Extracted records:
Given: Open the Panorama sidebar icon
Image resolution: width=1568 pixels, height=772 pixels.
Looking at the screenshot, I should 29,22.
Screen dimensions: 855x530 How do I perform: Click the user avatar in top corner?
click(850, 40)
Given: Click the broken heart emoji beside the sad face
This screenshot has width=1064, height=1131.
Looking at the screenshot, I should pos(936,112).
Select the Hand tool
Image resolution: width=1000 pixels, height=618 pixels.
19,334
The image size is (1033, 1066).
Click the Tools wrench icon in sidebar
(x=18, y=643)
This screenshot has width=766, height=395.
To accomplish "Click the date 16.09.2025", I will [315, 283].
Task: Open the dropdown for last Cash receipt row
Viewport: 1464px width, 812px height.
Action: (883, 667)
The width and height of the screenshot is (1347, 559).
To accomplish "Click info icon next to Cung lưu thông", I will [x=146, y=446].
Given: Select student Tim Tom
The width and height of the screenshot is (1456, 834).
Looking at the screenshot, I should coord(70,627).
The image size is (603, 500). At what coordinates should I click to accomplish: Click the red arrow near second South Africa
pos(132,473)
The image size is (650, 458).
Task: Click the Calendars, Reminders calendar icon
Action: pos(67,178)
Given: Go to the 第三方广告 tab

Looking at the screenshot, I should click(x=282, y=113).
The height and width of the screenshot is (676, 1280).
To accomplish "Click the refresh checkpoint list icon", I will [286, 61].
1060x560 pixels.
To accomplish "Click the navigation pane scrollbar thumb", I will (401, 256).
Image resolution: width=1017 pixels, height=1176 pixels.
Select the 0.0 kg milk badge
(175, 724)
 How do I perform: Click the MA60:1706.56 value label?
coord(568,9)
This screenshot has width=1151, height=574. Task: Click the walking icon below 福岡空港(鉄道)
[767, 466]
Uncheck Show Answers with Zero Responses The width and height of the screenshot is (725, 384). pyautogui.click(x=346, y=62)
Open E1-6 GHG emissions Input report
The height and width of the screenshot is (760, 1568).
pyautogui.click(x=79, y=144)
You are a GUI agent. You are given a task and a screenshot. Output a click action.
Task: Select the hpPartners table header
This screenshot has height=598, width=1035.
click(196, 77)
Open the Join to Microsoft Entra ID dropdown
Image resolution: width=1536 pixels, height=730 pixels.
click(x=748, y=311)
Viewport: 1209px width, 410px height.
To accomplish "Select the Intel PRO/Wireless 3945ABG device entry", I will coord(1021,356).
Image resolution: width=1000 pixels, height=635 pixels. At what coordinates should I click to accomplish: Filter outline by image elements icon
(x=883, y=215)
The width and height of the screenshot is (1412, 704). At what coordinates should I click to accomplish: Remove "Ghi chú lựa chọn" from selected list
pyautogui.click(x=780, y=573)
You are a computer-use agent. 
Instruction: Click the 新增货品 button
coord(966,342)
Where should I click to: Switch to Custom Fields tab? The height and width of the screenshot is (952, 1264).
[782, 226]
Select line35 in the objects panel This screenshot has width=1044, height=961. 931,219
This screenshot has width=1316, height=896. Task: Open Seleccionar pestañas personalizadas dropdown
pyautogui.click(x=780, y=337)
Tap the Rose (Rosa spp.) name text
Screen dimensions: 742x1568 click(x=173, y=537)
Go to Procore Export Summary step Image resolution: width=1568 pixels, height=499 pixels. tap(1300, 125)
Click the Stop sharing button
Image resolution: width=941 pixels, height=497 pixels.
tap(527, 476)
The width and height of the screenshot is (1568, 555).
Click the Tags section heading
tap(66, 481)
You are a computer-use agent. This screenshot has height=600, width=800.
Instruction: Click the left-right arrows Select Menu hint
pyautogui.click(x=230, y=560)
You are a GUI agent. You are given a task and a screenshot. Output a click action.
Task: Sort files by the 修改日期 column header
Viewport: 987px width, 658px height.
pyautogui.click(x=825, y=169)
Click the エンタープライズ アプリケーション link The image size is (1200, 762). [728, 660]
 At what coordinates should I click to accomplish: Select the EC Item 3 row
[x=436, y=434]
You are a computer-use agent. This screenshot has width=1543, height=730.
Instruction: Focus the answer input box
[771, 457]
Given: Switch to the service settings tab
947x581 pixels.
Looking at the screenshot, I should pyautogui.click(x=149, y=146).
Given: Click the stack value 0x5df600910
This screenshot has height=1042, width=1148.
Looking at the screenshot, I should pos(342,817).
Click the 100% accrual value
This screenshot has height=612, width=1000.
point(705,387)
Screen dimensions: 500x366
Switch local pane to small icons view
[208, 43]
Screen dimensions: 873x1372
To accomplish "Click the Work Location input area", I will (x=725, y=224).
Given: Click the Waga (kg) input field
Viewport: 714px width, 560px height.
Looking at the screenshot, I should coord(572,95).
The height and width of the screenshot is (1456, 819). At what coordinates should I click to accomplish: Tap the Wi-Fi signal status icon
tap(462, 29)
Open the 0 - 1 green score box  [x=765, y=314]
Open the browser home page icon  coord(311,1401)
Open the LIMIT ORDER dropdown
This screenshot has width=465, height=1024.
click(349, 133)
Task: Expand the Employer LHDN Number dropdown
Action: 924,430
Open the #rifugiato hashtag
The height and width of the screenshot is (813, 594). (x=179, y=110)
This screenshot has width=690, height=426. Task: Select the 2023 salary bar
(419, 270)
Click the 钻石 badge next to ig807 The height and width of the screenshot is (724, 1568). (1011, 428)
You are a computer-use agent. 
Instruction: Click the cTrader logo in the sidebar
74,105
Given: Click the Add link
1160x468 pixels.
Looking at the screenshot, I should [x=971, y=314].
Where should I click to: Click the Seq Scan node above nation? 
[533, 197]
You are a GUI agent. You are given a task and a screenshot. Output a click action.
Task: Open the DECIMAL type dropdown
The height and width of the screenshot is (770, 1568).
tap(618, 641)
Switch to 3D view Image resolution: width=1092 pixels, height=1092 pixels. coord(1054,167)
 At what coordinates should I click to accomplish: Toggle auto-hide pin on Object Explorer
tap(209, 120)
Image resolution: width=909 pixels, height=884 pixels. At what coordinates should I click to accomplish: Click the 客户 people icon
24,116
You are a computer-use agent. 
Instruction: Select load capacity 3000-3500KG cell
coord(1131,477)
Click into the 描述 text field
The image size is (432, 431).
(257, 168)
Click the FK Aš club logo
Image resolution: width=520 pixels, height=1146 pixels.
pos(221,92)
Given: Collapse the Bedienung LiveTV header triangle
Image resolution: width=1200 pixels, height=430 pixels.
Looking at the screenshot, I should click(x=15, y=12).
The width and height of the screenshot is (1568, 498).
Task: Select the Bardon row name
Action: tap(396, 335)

> _EXERCISE BRIEF_:
Only one stretch of the entries above is wanted: the lines from the one containing "Task: Sort files by the 修改日期 column header" through the one containing "Click the エンタープライズ". Please reproduce it exactly.

> _THE ANSWER_:
Task: Sort files by the 修改日期 column header
Viewport: 987px width, 658px height.
pyautogui.click(x=825, y=169)
Click the エンタープライズ アプリケーション link The image size is (1200, 762). [728, 660]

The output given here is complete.